I guess what I am thinking is that I don't believe that everyone receives gifts from the Holy Spirit. I don't believe in tongues as they are practised by Charismatic churches. I see no difference between that and the trances that shamans go into when they are possessed by non-Christian spirits.
I still remember when there was the laughter movement within the charismatic churches, in which they claimed the Holy Spirit manifested Himself within the congregations with hysterical laughter, in which whole congregations simply rolled around the churches, holding their bellies and laughing. Hello, people. Our God is not the author of confusion. God, in the scriptures, always has a point. They may indeed have been possessed by some spirit but the Spirit of God is not that of being drunk with laughter. There is nothing that points to God at all in such nonsense.
I don't believe that there are any modern day prophecies as they relate to the time of the end, or even the individual. I will be happy to change my mind on empirical proof that any Christian anywhere has given any prophecy pertaining to an individual or a world event that has come true since the dawn of Christianity.
It would seem to me, that just as the miracles of Jesus stood out as exceptional and supernatural - raising the dead, for instance in front of many people who surely had seen enough death to know what death meant, that the gifts of the Holy Spirit, would also be exceptional and supernatural in form - such as the visible tongues of fire that descended upon the disciples at Pentecost, and the resulting miracle that each man heard the gospel in their own language. I don't understand how such a practical application and explanation of tongues evolved into the gibberish speaking in tongues that some churches now believe in.
Sometimes one hears of exceptional stories of strength, such as lifting a car off a person. A gift of hospitality or mercy, it seems to me, would show itself as exceptional. Allowing for differences of personality, I know of no one who is exceptional in a way that would strike me as miraculous. In other words, I don't believe that God shares his glory or credit. When God speaks, there's no doubt who's speaking. If there is doubt, it's not God but one's own wishful thinking.
I think that there is a problem in reading the scriptures about these gifts that were given to the early church for its survival. Just as the snake handlers take up snakes and drink poisons based on Mark 16: And these signs shall follow them that believe; In my name shall they cast out devils; they shall speak with new tongues; They shall take up serpents; and if they drink any deadly thing, it shall not hurt them; they shall lay hands on the sick, and they shall recover.

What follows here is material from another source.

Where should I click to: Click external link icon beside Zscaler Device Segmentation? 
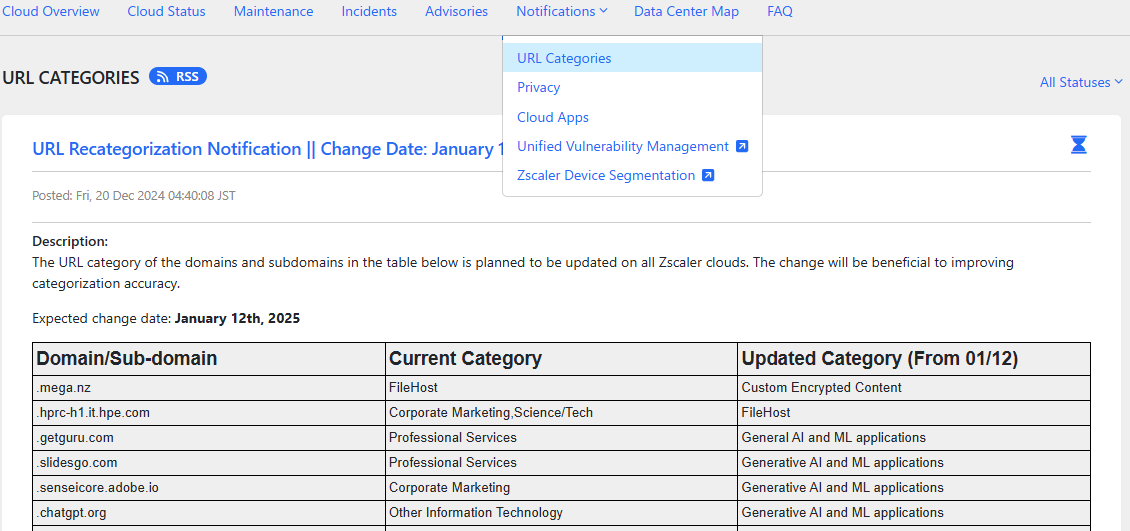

I do not believe that God meant us to go willy-nilly picking up poisonous snakes or drinking poison. And if he did not mean that, he can't either have meant that the church would necessarily always have the power to cast out devils or speak with new tongues. Miracles are a sign to those who do not believe. They were essential for the early church. It seems to me that they are now handled by some churches, as though God is a trick pony that the church can make jump through hoops for entertainment purposes.
Can you pick and choose among snakes and casting out devils without admitting that there is a problem in being consistent in one's interpretation of Biblical passages? When the scriptures say that whoever has faith the size of a mustard seed has the power to move mountains - are we to take it to mean that we should move mountains?

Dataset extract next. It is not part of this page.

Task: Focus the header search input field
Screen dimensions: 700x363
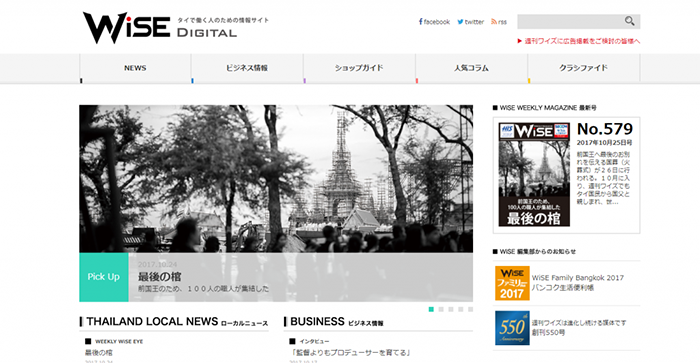Action: click(570, 21)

However, I do believe that if for some reason, God wants me at Place "B" there is no obstacle that can stand in my way that God will not move. My interpretation or understanding of that scripture is both literal and not literal, depending on how you look at it. The snake handlers would say that it is not literal.
I think that, in the entire context of Mark 16, and including what happened to Paul when he was bitten by a serpent and did not die, that God was speaking of accidental encounters with serpents and involuntary encounters with poisons. The situation Paul was in for instance, took place in front of people, who saw then the power of God. I believe that God was saying that he has our life in his hands, and when he says we die, we die and not before, regardless of accidental encounters with serpents.
As Jesus said when Satan tempted him with the notion of throwing himself off a cliff because "...it is written, He shall give his angels charge over thee, to keep thee: And in their hands they shall bear thee up, lest at any time thou dash thy foot against a stone."
Jesus responded, "Thou shalt not tempt the Lord thy God."
So clearly we are warned by this example to be careful how much weight we put on any one Bible verse as what they say is conditional upon others, conditional upon common sense.